Global Growth Trends Diverge

US Outlook Brightens as Global Economies Struggle

January 8, 2015 - State of the Markets

Almost six years after the Great Recession reached its formal conclusion in the United States, the global recovery and return to expansion remains uneven. The immediate challenges facing the world’s leading economies have come into focus in the new year. On the Continent, the European Central Bank is preparing an aggressive and long-awaited response to a worsening threat of deflation. Albeit for very different reasons, both Japan and Russia have slipped into recession. In parts of Africa and the Middle East, sharply lower energy prices are forcing major oil exporters to rethink near-term growth assumptions.

Concerns about the durability of the worldwide outlook have reinforced the perception of the United States as a relative safe haven for global capital. Indeed, the outlook for the domestic economy contrasts the reserved assessment abroad. The pace of American growth firmed in the latter half of 2014; US equity markets and corporate profits ended the year in range of record highs; and, in large metropolitan areas across the nation, core properties are trading above their pre-crisis peaks with increasing regularity.

In the face of unevenness, the yield on the ten-year Treasury note briefly fell below 2 percent in early 2015, within range of its lowest levels in history. The American economy is not immune to global trends, however. In the minutes of its December 2014 meeting, the Federal Open Market Committee (FOMC) noted with its characteristic restraint, “many participants regarded the international situation as an important source of downside risks to domestic activity and employment.”
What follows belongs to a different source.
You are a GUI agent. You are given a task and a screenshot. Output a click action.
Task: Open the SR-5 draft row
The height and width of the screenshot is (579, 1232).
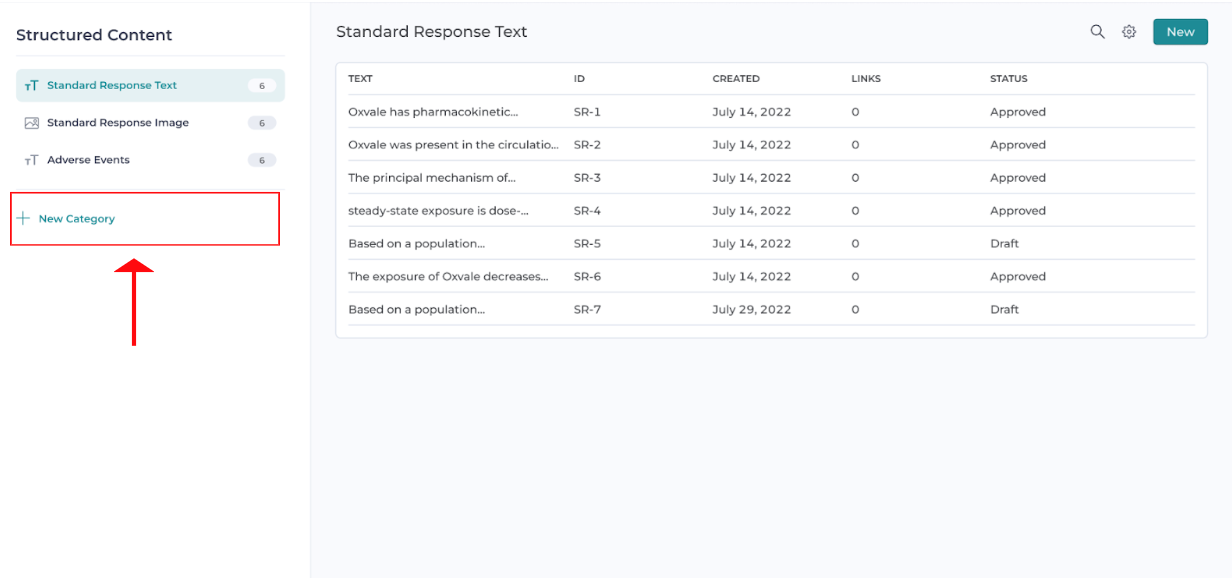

While trends have diverged, it is important to note that underlying drivers of long-term growth prevail over short-term swings by definition. Costs may also be offset by gains. In the case of falling oil prices, costs are concentrated amongst exporting countries. The benefits, however, are widespread. International Monetary Fund (IMF) Chief Economist Olivier Blanchard expects that lower oil prices will lift global GDP between 0.3 and 0.7 percent over the coming year.